Rezistans ek Alternativ a donné le ton dès vendredi en mobilisant ses membres de même que le public en général pour la fabrication artisanale de boudins géants avec de la bagasse et autres produits textiles en vue de retenir la poussée des oil patches vers le rivage du sud-est avec des conséquences écologiques graves. À vendredi, la Mauritius Ports Authority avait fait placer une centaine de mètres de barrière anti-marée noire à hauteur du front de mer. Des membres de la Special Mobile Force (SMF) sont également déployés pour le nettoyage du front de mer. Depuis hier matin, cette promenade fait partie de la zone interdite décrétée par les autorités, de même que Pointe-d’Esny, Pointe-Vacoas, la plage de Blue-Bay, La Cambuse, Pointe-Brocus et Falaise-Rouge.

--------------------

> [CONSIGNES DES TÂCHES]:
A) D'après l'extrait sur la marée noire, quelle longueur de barrière anti-marée noire la Mauritius Ports Authority avait-elle fait placer à hauteur du front de mer ?
B) Dans l'extrait sur la marée noire, relevez tous les lieux cités par leur nom, en plus de la promenade du front de mer, comme faisant partie de la zone interdite.
C) Reprenez l'extrait sur la marée noire et poursuivez-le à partir de sa dernière phrase.

--------------------

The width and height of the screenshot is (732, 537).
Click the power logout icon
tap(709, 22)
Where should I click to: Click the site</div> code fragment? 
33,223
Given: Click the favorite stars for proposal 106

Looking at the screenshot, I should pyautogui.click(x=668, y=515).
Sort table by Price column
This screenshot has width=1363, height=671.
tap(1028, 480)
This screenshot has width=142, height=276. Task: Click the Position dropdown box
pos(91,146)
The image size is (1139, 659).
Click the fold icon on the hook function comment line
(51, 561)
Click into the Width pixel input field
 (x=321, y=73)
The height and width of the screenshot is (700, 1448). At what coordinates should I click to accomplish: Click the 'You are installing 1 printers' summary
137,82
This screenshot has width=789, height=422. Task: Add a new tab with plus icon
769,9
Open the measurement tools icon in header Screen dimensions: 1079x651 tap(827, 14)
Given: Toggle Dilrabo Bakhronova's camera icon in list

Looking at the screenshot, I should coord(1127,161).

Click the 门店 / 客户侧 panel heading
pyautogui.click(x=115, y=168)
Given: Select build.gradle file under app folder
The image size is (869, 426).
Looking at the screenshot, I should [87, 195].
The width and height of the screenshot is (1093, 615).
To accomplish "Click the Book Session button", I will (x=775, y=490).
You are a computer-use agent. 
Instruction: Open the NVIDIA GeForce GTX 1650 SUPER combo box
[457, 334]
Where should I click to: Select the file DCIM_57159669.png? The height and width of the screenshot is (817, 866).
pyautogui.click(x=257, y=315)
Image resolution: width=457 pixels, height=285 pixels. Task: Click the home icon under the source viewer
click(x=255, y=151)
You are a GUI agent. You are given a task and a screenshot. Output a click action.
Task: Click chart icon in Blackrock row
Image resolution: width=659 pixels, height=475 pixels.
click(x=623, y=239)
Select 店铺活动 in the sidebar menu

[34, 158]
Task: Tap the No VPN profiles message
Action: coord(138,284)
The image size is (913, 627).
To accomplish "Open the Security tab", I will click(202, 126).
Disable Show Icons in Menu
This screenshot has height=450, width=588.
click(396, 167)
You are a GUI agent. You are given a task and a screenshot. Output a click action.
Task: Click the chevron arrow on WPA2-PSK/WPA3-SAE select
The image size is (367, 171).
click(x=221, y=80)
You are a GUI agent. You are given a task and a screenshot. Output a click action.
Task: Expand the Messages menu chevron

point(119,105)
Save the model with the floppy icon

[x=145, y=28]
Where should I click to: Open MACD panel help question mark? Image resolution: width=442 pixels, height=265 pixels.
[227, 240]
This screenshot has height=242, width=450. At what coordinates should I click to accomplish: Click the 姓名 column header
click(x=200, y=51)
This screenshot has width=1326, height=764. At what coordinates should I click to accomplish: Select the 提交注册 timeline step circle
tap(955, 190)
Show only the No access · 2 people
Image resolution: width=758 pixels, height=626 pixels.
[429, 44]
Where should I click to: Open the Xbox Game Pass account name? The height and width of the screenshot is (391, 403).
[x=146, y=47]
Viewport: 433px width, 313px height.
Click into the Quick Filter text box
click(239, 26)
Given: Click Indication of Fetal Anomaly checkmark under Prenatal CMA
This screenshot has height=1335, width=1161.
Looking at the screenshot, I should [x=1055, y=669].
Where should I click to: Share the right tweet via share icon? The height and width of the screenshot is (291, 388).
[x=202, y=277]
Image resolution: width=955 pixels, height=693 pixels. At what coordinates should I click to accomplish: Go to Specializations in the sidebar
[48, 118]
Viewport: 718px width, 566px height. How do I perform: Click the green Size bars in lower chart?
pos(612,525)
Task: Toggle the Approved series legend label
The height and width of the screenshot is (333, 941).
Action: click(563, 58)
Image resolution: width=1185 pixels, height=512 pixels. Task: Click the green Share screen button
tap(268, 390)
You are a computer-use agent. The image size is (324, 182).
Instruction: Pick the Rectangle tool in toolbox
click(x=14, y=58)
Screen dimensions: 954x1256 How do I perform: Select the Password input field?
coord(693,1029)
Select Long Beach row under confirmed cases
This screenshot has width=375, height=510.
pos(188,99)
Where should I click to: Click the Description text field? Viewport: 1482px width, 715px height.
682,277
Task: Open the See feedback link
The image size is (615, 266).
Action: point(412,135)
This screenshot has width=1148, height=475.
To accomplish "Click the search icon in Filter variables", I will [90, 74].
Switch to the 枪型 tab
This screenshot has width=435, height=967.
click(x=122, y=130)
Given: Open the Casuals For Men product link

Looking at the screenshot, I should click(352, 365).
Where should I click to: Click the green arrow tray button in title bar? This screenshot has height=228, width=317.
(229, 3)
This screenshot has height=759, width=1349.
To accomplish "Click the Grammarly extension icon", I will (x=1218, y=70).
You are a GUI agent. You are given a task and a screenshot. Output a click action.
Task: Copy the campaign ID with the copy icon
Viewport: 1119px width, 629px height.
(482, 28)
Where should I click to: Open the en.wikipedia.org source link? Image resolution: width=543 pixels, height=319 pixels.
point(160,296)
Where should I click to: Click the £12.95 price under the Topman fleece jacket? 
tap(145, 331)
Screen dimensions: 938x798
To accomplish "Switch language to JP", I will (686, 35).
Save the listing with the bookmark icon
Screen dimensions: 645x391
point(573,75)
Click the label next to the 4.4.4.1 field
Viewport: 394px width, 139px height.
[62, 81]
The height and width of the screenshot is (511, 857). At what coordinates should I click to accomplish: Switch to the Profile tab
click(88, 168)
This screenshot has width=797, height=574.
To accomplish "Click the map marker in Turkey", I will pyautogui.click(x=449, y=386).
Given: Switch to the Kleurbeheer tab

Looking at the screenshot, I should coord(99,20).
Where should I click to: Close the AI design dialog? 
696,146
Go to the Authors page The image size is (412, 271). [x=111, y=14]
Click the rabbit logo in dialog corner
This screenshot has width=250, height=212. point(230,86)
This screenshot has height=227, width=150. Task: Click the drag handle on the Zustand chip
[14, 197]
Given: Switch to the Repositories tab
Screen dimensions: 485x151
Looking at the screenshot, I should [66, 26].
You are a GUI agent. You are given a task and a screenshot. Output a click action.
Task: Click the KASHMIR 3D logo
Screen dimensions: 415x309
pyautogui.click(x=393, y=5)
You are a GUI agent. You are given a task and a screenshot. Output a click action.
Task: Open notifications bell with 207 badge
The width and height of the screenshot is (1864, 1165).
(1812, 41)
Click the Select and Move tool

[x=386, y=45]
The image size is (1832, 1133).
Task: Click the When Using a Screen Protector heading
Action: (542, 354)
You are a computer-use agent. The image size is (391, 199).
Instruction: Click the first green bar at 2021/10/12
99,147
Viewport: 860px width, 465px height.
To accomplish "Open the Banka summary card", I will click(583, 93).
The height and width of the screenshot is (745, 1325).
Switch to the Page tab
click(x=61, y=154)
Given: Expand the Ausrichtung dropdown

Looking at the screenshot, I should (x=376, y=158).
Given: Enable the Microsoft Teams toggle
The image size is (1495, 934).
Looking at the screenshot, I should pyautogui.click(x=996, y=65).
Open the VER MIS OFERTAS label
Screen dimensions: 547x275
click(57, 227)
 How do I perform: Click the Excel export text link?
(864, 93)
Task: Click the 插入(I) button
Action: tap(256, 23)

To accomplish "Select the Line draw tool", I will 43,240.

--------------------

> [RÉPONSES PAR TÂCHE]:
A) Une centaine de mètres.

B) Pointe-d'Esny, Pointe-Vacoas, la plage de Blue-Bay, La Cambuse, Pointe-Brocus et Falaise-Rouge.

C)
Blue Bay Marine Park zone interdite

Blue Bay accueille depuis le dimanche 26 juillet l’Incidental Command Post (ICP) de la salvage operation suite au naufrage du MV Wakashio, avec en stock à ce poste en fin de semaine 1 680 mètres de sea booms, dont 300 mètres déjà installés à l’entrée du parc marin depuis vendredi, 87 bouées, cinq embarcations d’intervention de la National Coast Guard (NCG) et un float tank de 12,5 tonnes et de facilités de pompage de fioul de la mer.

Le Parc marin de Blue Bay est sur le monitoring radar des autorités en vue de prévenir tout risque de pollution de l’environnement marin, d’où l’installation de sea booms à l’entrée du parc marin, soit un peu moins de 500 mètres, dont 125 mètres pour le compte de la compagnie de distribution pétrolière Vivo Energy. Pour l’instant, le parc marin, situé à un peu moins de trois kilomètres au sud-est des lieux du naufrage, semble être épargné par les nappes d’huile lourde s’échappant de la soute du MV Wakashio vu que le courant général tire vers le nord-est en empruntant principalement le couloir entre l’Île-aux-Aigrettes et la côte de Pointe-d’Esny.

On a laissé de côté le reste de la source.